Tesla shares hit their lowest price in eight months


- Advertisement -

Following Elon Musk’s speech, in which he asked investors to understand the dynamics of slowing sales, shares of Tesla Inc (TSLA) plunged to their lowest numbers in eight months. Shares were down nearly 10% as the company failed to beat earnings expectations and warned that its growth will be “considerably lower” than expected this year.

The company’s shares fluctuated around US$180, reaching a level not seen in nearly eight months, since peaking at close to US$184 in May 2023. 

The company made several price cuts throughout last year as it sought to boost sales, which affected its profits. Consequently, managers warned that this strategy’s declining profitability indicates they are approaching the limits of cost reduction in vehicle production.

Unlike before, Tesla did not offer specific growth targets for next year. The company fell short of the 50% annual growth targeted last year despite cutting prices through 2023. Vehicles manufactured grew 38%, and analysts expect a 20% increase this year.
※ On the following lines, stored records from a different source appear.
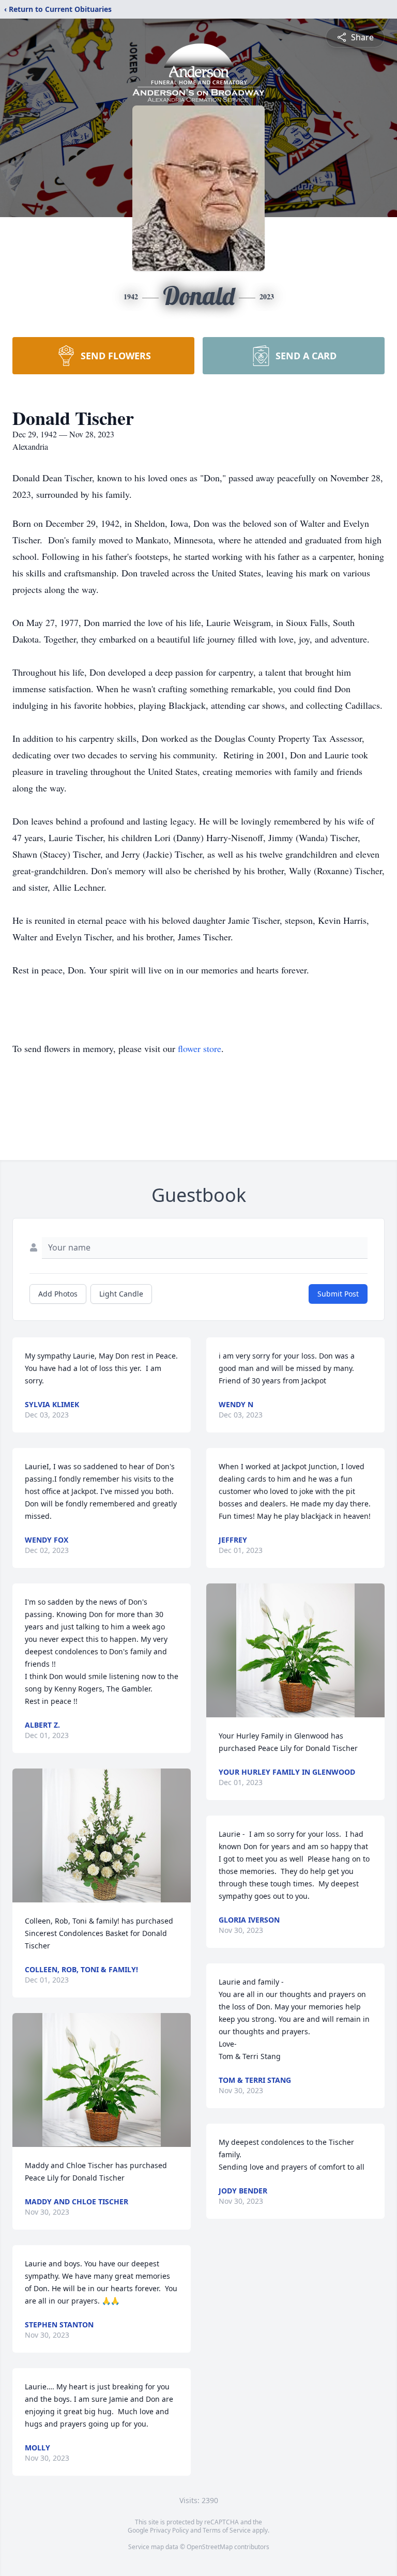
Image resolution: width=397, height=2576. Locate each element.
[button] (101, 1835)
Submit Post (338, 1294)
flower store (199, 1048)
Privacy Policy (169, 2530)
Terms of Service (227, 2530)
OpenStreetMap (210, 2546)
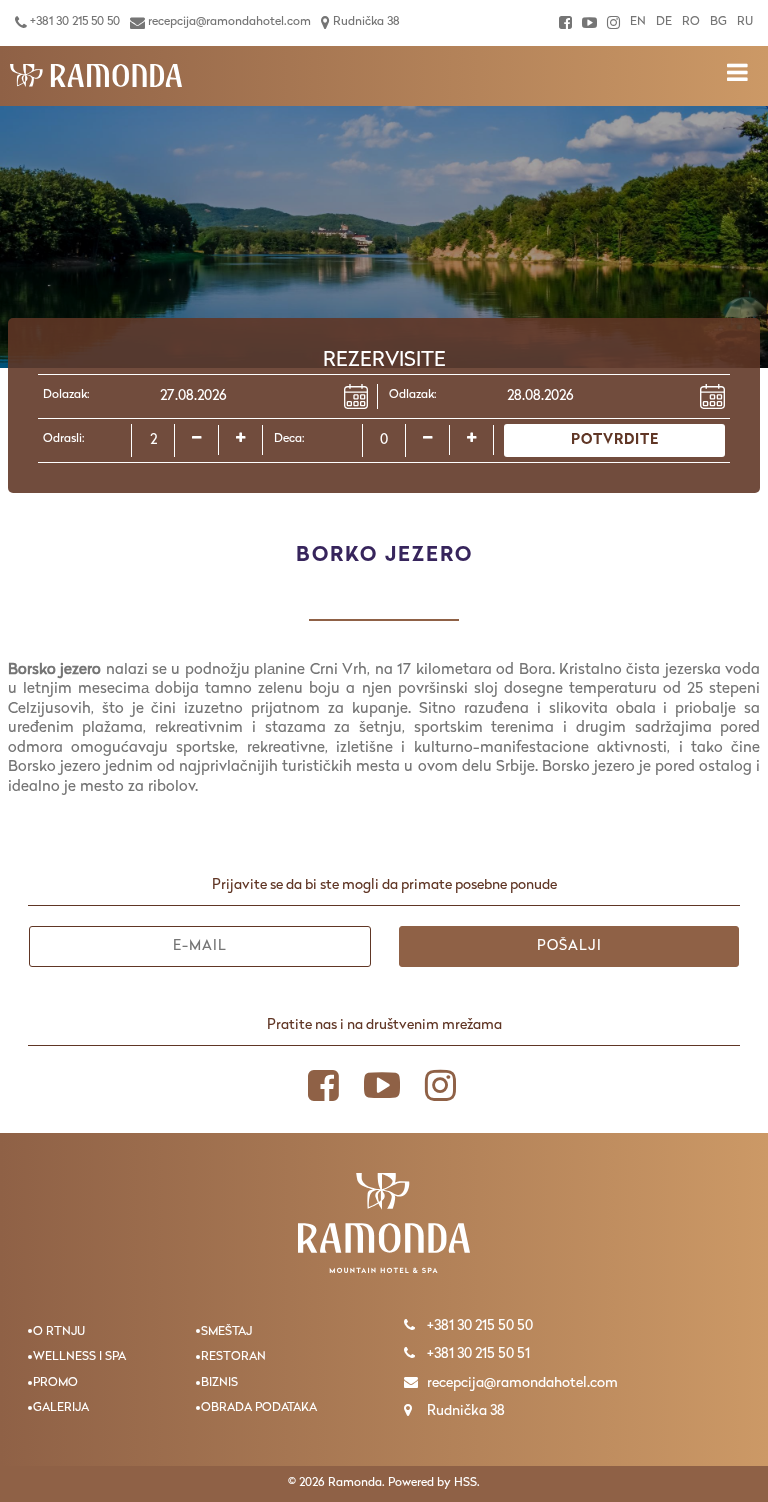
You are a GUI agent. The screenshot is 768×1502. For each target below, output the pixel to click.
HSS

Tesla shares are suffering their worst start to a year. Thursday’s price drop represents the most significant intraday decline in three months.

The electric car maker posted fourth-quarter earnings of $0.71 per share, missing the median estimate of $0.73 per share. On the revenue side, the company posted revenue of about US$25.2 billion, falling short of Wall Street’s estimate of US$25.9 billion.

Tesla plans to build its new car in the second half of 2024

Elon Musk stated that this situation would be temporary. The company will build its next-generation, much more economical vehicle in the second half of this year at its factory in Austin, Texas, and later in Mexico. The electric car brand will also produce that model at another plant in North America.

This could help the company attract the attention of new mass buyers who currently cannot afford to buy the cars, which start at around US$39,000 in the United States. However, the growth rate for 2024 is expected to be significantly lower than last year’s

Recently, Tesla’s limited supply and high prices have made its cars less affordable. The company has seen how competition, especially from companies in China, has been growing in the market. For example, BYD Co. is increasingly positioned as a company that surpasses Tesla as the company that sells more electric cars globally.

Tesla’s Roadmap to Recovery and Growth

As Tesla navigates through a challenging period marked by lower-than-expected earnings, price reductions, and intensified competition, the company remains focused on innovation and market expansion. Despite the recent dip in share prices and a cautious outlook for growth, Tesla’s plans to introduce a more affordable electric vehicle signal a strategic shift towards broadening its customer base and sustaining long-term growth. This move, coupled with Elon Musk’s assurance of temporary setbacks, suggests that Tesla is adapting its strategies to meet the evolving demands of the electric vehicle market and maintain its competitive edge. The coming months will be crucial for Tesla as it balances cost management, market competition, and innovation, aiming to reaffirm its position as a leader in the electric vehicle industry.